Without Loss of Myself

Globules of light fall,
How they fall so sweetly.

Where has my light gone? Evanescence.

Sometimes I feel as if there is no point in writing, but writing is a beautiful art form. I also find it difficult to trust, but in a way I end up trusting everybody. We all gravitate towards fear eventually; we want to learn if we are as capable as we wish to be. Oftentimes we are not and we become some strange person in the land of our body. The worst part is forgetting what we truly stand for.

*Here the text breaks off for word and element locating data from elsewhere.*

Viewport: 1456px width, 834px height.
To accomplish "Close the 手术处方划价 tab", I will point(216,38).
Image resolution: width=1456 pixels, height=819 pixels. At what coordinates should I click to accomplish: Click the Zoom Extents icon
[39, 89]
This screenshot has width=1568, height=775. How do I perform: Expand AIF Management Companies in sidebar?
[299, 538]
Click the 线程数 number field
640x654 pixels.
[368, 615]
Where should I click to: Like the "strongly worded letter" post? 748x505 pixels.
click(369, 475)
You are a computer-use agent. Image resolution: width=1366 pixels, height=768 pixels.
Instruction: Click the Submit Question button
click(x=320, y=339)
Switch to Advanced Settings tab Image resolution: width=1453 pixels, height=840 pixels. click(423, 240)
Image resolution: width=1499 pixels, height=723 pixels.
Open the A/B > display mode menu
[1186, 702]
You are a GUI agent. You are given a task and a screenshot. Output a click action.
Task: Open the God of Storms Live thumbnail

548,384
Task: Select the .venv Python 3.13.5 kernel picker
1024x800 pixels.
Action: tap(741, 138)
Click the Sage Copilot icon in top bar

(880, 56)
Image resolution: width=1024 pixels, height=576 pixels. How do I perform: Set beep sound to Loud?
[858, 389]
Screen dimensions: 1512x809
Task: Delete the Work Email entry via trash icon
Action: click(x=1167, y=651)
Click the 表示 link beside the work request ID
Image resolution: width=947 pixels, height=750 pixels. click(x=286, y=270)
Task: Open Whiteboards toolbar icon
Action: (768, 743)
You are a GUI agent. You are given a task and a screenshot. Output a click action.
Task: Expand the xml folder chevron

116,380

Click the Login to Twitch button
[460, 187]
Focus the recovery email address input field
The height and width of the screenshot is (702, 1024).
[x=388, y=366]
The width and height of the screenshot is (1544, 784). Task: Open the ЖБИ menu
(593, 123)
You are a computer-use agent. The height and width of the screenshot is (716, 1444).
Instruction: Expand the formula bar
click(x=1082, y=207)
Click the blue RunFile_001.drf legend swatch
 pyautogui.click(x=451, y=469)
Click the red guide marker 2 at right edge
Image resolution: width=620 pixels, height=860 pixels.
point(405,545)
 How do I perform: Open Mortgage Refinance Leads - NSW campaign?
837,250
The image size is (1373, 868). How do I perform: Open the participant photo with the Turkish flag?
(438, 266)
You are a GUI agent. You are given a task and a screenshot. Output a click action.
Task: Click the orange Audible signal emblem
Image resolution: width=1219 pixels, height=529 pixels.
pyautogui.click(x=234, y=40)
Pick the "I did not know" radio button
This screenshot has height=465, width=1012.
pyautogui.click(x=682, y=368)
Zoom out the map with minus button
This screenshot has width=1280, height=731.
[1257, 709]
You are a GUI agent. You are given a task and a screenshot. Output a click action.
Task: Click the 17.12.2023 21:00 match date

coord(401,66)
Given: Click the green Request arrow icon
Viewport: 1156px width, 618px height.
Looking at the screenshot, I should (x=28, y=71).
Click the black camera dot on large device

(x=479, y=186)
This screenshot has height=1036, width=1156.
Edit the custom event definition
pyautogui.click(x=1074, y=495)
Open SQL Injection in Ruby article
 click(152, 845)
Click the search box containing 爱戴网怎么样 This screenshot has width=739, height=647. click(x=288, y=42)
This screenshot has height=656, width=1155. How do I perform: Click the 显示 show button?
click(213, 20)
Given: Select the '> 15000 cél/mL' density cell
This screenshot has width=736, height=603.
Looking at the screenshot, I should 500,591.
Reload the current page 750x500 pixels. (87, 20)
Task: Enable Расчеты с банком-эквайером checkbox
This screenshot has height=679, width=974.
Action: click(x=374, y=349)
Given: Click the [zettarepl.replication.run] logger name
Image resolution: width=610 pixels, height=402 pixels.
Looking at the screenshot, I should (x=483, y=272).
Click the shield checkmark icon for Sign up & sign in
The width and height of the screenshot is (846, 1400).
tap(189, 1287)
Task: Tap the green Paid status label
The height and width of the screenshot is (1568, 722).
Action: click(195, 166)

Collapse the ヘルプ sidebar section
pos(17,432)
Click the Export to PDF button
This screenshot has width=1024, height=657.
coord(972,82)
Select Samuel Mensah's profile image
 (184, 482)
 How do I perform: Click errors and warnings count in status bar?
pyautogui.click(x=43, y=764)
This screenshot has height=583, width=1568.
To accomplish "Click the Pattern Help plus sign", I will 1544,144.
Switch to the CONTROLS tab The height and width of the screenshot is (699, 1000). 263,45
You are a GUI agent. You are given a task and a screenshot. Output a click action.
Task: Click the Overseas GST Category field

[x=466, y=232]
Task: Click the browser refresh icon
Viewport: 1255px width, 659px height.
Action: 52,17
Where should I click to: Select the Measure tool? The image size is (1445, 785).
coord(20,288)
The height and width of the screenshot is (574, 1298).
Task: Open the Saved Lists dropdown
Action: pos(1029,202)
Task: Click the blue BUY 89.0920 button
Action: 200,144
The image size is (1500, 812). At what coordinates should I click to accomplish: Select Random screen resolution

A hideous person was probably a beautiful person beforehand. It is just that gravity pushes down on you and your walls push up against you. In the midst of the poking and prodding and the sadness and anger we lose the inner beauty. Those with religion can fall back and feel gratified at the moment that they make it the substitute for what once was their hope. Those without religion feel doomed. Am I truly doomed?

If you believe in so much, but so little, you get beaten down. You love so much, you breathe for everything that never even sighed for you. I guess it is martyrdom, but I would not just die for what I believe in, I live for it too– it cannot be martyrdom. Regardless, sacrifice after sacrifice leaves you scarred in a million places and it leaves you stranded in a sea of faces, names, and indifference. Why still put yourself through this?

Losing yourself is much worse. There should be beauty in the world and there should be wonderful people to carry it out. It is not about heaven or hell, it is simply about seeing every individual as an amazing thing, whether they hurt you or love you.

Everything brings me down a million times and I am pushed under the waves again and again, but I see beauty in everything external to me. I might just be damning myself, but things are often difficult to understand. Everything is a part of you, so do not cut it loose; you will just be cutting off a piece of yourself.